> _Data for analysis_:
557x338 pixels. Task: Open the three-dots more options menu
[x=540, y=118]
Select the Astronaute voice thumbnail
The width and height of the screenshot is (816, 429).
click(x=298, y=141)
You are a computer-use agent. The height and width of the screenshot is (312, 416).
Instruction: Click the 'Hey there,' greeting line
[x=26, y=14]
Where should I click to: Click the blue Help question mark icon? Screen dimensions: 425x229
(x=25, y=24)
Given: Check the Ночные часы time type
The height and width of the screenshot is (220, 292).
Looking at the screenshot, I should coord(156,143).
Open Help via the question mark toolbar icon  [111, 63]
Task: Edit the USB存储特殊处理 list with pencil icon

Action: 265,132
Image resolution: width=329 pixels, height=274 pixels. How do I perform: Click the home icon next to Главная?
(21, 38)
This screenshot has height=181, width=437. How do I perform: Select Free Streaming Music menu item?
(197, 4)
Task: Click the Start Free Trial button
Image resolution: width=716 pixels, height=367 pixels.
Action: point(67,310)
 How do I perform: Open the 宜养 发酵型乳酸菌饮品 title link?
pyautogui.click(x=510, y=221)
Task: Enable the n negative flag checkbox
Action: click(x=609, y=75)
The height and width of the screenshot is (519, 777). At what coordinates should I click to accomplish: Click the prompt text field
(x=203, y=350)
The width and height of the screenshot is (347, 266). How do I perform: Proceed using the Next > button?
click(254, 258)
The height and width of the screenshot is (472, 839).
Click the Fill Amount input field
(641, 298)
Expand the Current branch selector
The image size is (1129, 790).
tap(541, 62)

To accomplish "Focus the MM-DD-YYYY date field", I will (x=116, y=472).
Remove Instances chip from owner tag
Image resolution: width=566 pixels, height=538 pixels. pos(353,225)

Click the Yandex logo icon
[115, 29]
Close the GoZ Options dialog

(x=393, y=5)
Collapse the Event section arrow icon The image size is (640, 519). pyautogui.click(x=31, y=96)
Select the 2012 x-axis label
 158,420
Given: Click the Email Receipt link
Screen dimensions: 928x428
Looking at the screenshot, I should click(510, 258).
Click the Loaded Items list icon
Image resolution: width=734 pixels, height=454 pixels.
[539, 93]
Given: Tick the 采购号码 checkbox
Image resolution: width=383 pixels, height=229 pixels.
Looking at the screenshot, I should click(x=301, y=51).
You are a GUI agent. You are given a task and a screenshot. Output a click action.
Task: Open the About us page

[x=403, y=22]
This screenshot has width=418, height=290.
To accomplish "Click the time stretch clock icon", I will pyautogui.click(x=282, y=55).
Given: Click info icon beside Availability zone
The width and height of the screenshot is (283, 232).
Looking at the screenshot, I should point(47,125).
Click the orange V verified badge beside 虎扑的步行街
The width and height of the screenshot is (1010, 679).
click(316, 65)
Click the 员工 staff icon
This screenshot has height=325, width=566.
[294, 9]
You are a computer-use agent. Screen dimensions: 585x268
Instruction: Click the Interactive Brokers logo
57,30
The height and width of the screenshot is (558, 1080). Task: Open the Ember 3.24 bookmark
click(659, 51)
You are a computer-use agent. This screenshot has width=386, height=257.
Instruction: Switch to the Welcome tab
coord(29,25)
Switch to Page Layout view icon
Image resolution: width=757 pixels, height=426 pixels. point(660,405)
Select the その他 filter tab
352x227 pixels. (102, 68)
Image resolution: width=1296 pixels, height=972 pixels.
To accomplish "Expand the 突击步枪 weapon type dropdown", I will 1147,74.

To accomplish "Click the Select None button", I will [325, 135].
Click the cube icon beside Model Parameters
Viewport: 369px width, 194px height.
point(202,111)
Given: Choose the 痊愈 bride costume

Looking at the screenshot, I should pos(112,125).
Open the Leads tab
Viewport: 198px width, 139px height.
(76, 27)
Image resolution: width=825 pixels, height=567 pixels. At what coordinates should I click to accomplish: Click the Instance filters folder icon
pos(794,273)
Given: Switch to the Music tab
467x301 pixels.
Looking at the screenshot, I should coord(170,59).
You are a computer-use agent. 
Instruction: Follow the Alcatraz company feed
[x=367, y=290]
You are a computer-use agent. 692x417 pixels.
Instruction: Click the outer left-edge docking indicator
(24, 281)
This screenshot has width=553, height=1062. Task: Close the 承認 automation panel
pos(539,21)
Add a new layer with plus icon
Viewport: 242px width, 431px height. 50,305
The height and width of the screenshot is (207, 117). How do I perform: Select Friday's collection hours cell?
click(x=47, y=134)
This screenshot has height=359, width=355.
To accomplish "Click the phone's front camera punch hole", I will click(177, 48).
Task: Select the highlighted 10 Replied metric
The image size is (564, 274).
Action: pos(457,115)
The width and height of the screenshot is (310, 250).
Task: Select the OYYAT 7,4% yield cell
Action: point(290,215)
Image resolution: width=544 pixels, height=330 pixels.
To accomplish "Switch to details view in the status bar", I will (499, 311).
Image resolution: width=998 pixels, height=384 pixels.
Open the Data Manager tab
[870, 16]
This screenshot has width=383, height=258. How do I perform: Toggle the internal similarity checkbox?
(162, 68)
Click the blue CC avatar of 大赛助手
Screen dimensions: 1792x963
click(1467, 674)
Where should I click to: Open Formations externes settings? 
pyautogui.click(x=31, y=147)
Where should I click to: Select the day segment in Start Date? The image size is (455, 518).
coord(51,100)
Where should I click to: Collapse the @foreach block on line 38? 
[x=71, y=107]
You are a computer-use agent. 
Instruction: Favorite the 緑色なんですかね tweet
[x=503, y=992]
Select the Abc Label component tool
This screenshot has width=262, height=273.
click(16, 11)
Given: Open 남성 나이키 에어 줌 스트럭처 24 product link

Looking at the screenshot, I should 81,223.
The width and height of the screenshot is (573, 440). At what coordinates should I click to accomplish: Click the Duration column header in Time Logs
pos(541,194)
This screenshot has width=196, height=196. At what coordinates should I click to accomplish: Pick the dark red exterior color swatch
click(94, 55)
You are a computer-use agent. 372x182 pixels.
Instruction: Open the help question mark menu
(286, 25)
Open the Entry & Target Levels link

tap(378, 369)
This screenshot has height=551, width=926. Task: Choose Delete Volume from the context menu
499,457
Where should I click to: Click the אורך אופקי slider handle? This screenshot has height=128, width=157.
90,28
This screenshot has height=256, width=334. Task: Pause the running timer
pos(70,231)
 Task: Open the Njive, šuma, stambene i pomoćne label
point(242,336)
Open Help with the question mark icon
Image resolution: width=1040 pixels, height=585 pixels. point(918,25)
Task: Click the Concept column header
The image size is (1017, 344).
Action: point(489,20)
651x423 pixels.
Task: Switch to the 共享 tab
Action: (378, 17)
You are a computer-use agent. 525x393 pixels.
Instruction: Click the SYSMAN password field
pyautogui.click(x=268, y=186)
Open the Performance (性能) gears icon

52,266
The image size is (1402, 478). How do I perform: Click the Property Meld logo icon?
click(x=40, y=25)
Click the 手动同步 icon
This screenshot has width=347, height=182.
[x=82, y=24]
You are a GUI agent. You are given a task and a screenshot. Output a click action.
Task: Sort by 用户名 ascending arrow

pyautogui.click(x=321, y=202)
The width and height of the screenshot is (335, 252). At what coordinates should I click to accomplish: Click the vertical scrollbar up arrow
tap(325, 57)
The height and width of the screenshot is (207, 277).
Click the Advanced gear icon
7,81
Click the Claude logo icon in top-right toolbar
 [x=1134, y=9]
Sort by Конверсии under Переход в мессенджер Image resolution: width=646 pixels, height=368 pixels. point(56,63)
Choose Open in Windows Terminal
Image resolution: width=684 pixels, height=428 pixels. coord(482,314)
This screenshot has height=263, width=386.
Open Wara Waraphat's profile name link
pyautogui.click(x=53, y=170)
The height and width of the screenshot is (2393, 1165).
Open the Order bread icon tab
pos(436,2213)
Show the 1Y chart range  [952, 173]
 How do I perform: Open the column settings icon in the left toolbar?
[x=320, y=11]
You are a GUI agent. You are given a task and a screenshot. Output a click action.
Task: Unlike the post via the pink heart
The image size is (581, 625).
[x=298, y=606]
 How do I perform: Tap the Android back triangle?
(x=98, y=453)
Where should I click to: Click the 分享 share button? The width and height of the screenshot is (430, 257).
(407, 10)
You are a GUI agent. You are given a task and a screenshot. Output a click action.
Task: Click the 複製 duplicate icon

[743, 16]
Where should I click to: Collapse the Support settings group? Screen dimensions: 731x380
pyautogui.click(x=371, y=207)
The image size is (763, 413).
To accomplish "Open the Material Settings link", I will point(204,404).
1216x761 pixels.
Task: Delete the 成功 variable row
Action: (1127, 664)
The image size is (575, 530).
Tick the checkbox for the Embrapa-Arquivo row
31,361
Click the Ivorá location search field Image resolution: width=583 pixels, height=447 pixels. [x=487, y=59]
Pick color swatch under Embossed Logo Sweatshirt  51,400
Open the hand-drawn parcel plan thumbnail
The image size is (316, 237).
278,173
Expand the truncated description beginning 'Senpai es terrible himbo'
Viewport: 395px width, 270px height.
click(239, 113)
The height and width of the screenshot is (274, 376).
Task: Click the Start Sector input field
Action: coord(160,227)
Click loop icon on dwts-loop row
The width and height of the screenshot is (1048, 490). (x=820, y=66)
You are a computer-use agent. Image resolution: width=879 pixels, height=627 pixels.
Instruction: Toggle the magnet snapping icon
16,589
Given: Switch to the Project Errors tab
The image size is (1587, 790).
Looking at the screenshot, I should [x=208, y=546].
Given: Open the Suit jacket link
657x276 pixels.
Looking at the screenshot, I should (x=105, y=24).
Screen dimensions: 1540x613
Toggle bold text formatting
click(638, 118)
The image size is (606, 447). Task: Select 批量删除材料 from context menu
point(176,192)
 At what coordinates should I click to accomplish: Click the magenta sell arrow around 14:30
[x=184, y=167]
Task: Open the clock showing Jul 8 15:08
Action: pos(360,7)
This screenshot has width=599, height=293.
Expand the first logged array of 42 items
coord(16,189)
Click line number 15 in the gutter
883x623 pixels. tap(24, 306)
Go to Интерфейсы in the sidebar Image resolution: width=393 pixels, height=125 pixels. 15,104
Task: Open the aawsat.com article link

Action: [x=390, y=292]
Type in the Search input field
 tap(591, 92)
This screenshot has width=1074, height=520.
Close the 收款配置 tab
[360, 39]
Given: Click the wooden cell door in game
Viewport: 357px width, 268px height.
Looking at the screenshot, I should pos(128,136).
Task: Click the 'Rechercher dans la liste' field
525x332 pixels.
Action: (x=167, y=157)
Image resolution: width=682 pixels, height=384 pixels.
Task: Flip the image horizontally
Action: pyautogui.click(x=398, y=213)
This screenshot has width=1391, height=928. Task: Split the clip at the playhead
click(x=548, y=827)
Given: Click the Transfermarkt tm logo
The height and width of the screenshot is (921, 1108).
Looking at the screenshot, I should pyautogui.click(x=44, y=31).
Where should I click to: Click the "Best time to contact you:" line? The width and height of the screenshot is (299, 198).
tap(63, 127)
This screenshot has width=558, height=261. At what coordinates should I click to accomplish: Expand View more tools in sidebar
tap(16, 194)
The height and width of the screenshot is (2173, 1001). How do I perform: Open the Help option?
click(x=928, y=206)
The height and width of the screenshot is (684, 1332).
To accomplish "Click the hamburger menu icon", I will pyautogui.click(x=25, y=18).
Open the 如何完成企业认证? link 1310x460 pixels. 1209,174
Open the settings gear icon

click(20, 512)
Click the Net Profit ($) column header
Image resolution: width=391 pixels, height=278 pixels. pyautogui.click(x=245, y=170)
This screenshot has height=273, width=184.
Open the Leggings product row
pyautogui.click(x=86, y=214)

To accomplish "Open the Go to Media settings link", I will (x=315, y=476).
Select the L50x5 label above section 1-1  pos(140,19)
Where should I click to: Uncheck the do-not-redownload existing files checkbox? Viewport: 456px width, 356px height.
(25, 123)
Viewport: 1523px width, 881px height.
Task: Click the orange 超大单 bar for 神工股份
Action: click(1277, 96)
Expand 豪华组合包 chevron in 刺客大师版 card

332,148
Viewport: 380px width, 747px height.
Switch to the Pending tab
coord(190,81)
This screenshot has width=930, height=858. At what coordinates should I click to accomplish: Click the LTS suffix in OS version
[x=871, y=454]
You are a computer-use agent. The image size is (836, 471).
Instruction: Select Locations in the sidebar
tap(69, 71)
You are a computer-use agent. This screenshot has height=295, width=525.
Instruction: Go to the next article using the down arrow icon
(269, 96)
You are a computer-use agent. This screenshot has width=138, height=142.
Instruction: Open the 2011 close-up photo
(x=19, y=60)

> _Task statement_:
Whatever else the listing above holds, retype exactly only the lines from the one containing "Given: Switch to the Project Errors tab" to the one containing "Screen dimensions: 1540x613", both ends kept.

> _Solution for this task_:
Given: Switch to the Project Errors tab
The image size is (1587, 790).
Looking at the screenshot, I should [x=208, y=546].
Given: Open the Suit jacket link
657x276 pixels.
Looking at the screenshot, I should (x=105, y=24).
Screen dimensions: 1540x613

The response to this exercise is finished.